Use of bacteria, proteins or peptides obtained from: Bacillus thuringiensis var kurstakiclones of Barjac and Lemille (serotype 3a and 3b), deposited at ATCC (American type culture collection) under number of 33679; Bacillus thuringiensis var israelensisclones of Barjac, deposited at ATCC under number of 35646; and Bacillus sphaericus Meyer and Neideclones, deposited at ATCC under numbers of 10208, is claimed.

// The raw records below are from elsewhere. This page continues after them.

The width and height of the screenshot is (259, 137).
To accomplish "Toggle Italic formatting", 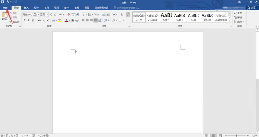I will pyautogui.click(x=28, y=20).
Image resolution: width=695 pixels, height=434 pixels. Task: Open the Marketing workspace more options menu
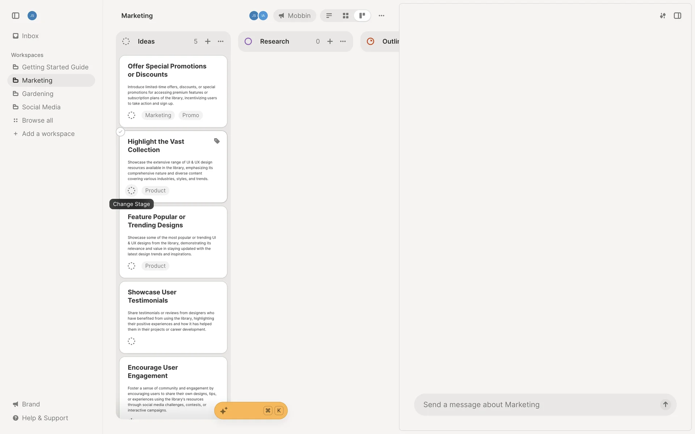coord(381,16)
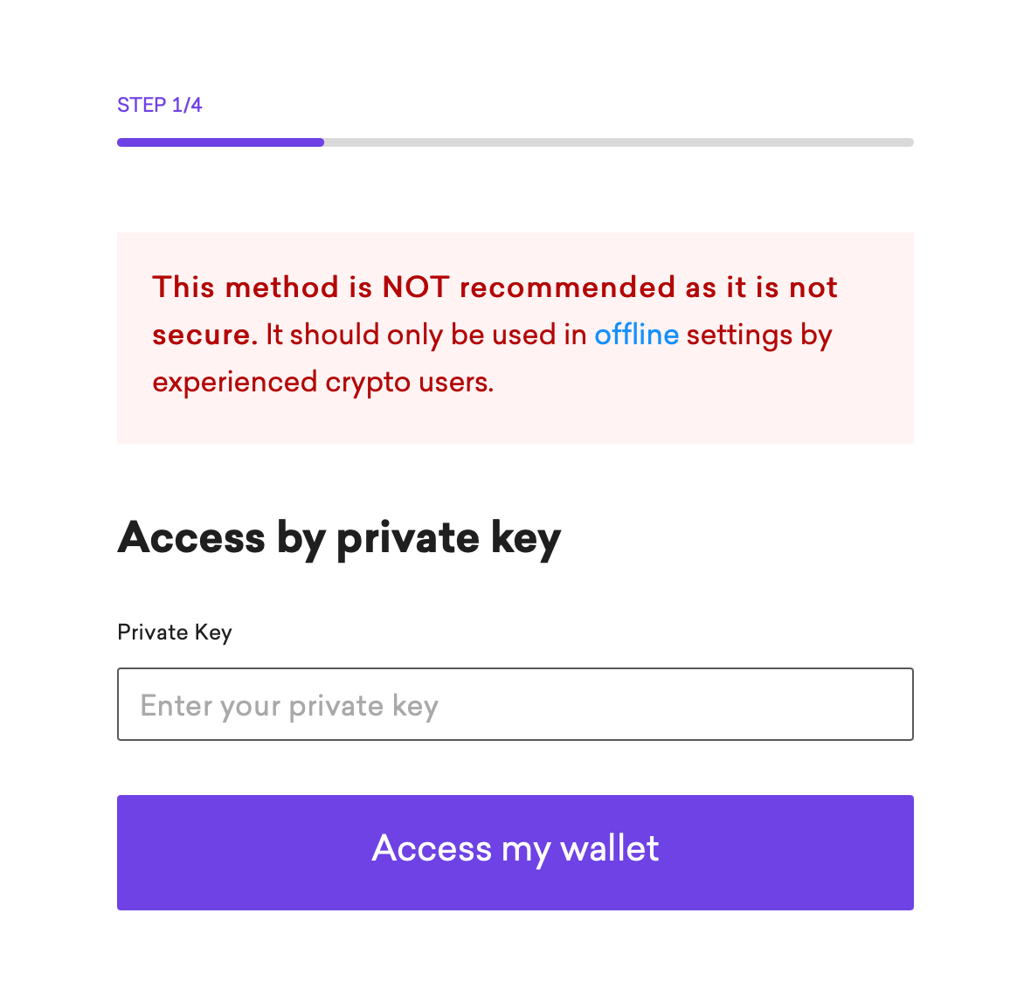Click inside the Enter your private key field
Screen dimensions: 1024x996
[x=515, y=704]
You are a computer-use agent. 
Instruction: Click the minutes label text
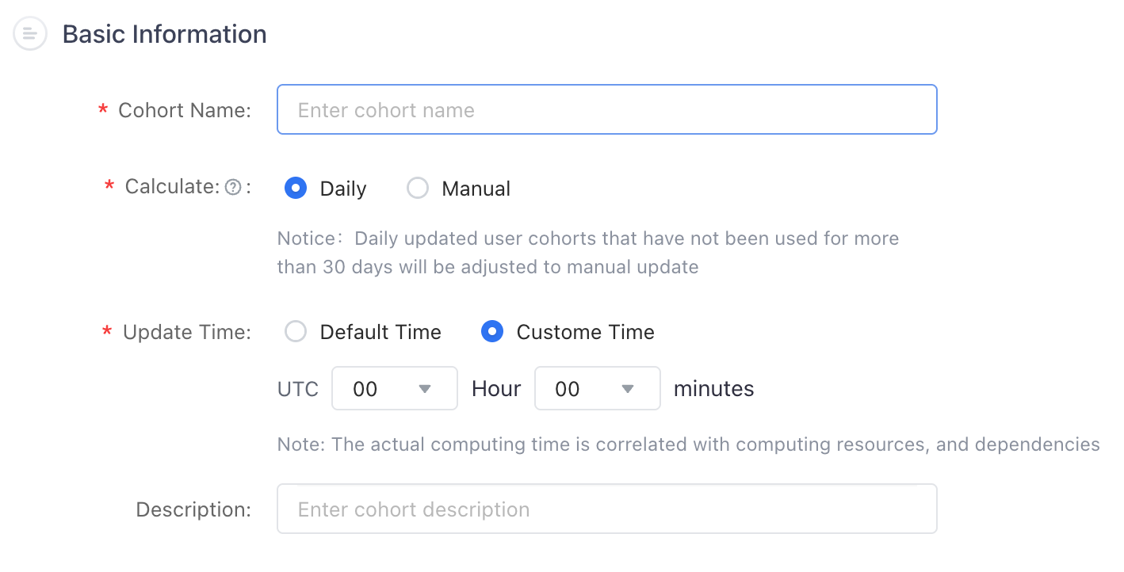tap(713, 389)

An independent claim is included for a process for obtaining a composition containing bacteria, proteins or peptides, comprising: culturing the bacteria using a culture medium, which is relatively simple (MS) of which composition comprises potassium dihydrogen phosphate (2.5 g/l), dipotassium dihydrogen phosphate (2.5 g/l), diammonium hydrogen phosphate (1 g/l), magnesium sulfate heptahydrate (0.2 g/l), manganese sulfate heptahydrate (7 mg/l), ferrous sulfate heptahydrate (0.01 g/l) and calcium chloride (10 mg/l), adding standard saline solution of 1% D-glucose and adjusting the pH to 7, sterilizing the medium by autoclaving at 120[deg] C for 20 minutes, inoculating a preculture of bacteria in MS medium for 15 hours at 30[deg] C under agitation, and placing a flask containing the bacteria in culture at 37[deg] C under gentle rotative agitation at 150 revolutions per minute (rpm) for 5-7 days; and (b) separating the bacteria and proteins at 4[deg] C, comprising centrifuging the contents of each flask at 4500 rpm for 30 minutes, washing the pellet in sodium chloride solution (1M) twice with distilled water containing phenylmethylsulfonyl fluoride (1 mM) and EDTA (10 mM) and then resuspended in a demineralized water and purifying the protein part of a discontinuous sucrose gradient by Thomas and Ellar method (1983) [ultracentrifugation at 25000 rpm at 48[deg] C for 16 hours], concentrating into protein, which is determined by the Bradford method after alkaline solubilization of the extract and electrophoresis denaturing conditions (sodium dodecyl sulfate-polyacrylamide gel electrophoresis) for detecting proteins using Thomas and Ellar (1983) method.